## TASK INSTRUCTIONS:
Render the data below, from the line with "Given: Click the 28-33 chest measurement cell" through the line with "(x=1349, y=25)", as a two-column CSV headed input and output, with one row pairing each text with its answer, every value in a quoted field and line breaks turned into spaces. Leave the pictures out.
╭─ RAW DATA
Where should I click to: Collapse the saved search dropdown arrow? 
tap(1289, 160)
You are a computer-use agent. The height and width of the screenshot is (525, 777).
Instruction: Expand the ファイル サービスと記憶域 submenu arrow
╰─
╭─ RAW DATA
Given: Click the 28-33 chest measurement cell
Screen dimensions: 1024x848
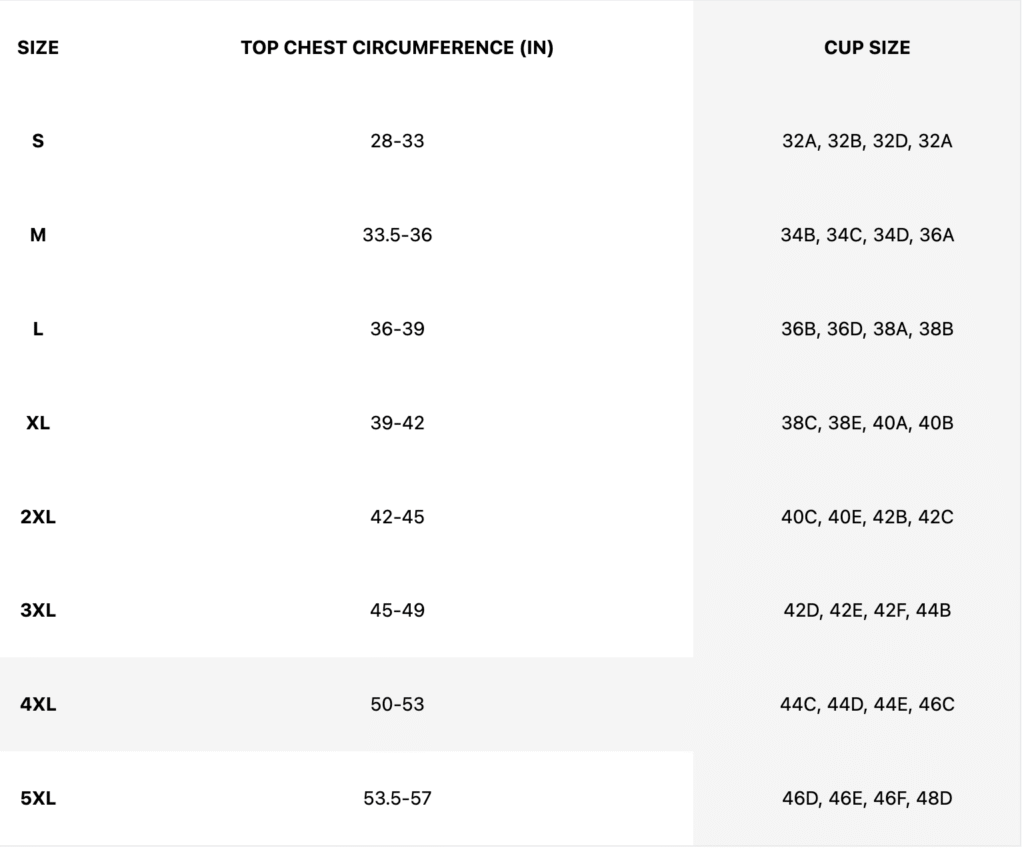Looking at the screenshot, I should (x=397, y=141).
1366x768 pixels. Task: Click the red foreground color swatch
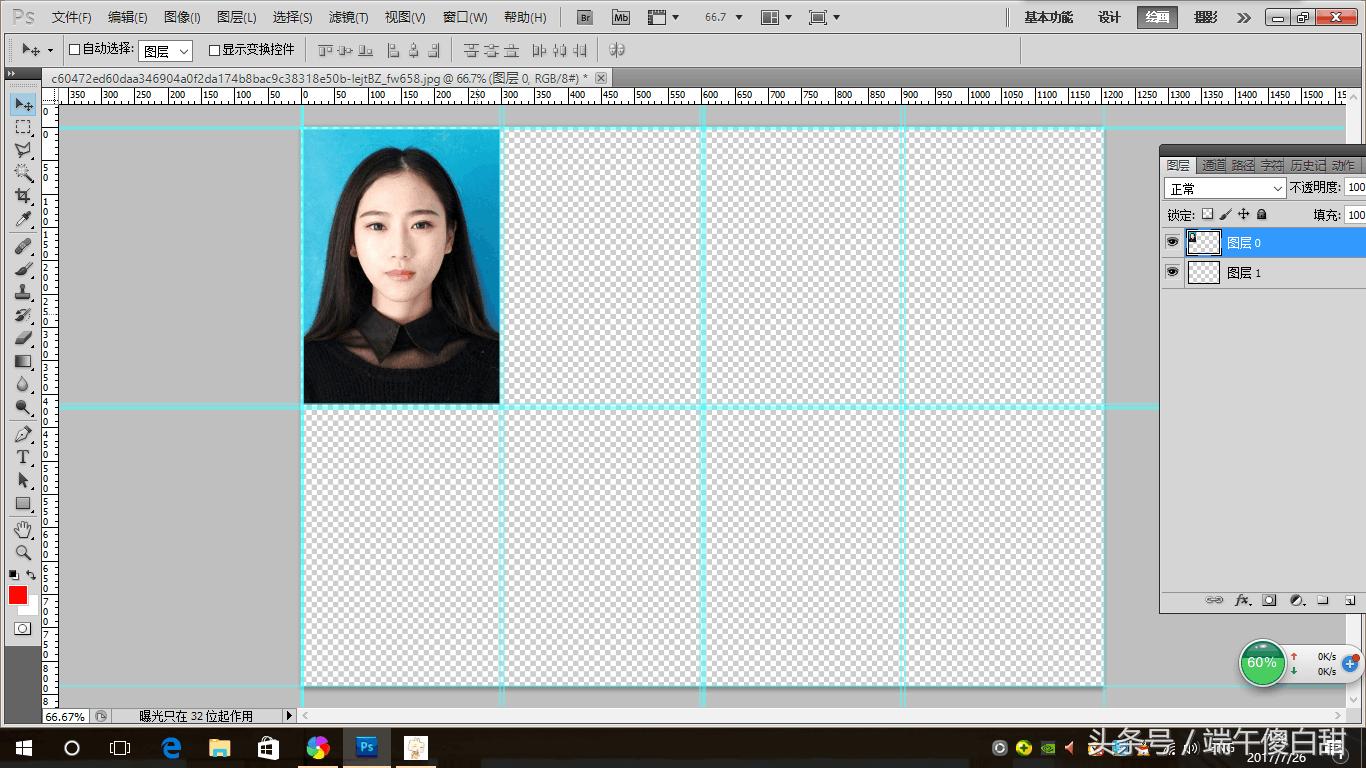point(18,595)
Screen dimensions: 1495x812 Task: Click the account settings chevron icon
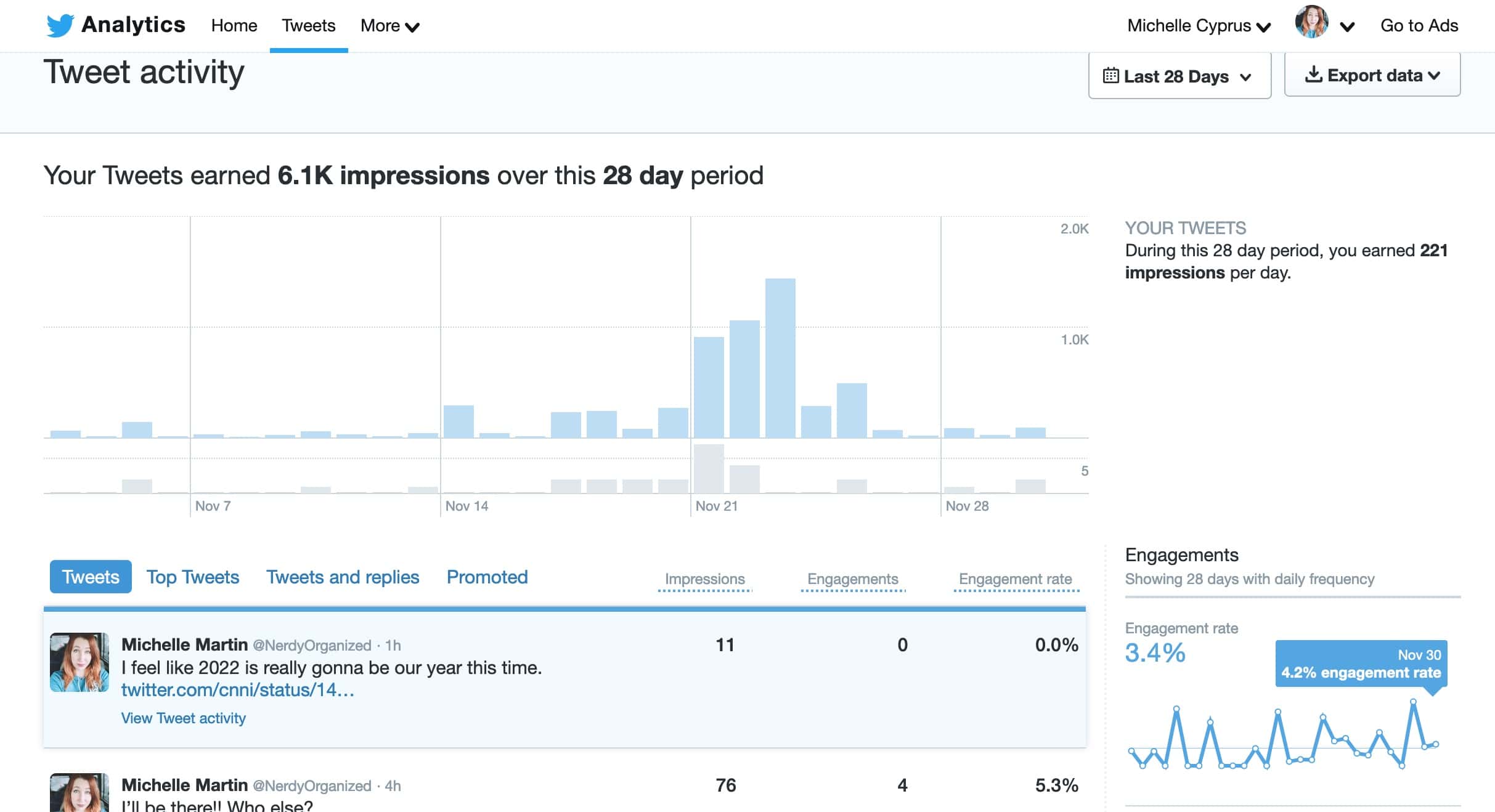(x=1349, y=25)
╰─
## COMPLETE OUTPUT:
input,output
"Given: Click the 28-33 chest measurement cell Screen dimensions: 1024x848","Looking at the screenshot, I should (x=397, y=141)."
"1366x768 pixels. Task: Click the red foreground color swatch","point(18,595)"
"Screen dimensions: 1495x812 Task: Click the account settings chevron icon","(x=1349, y=25)"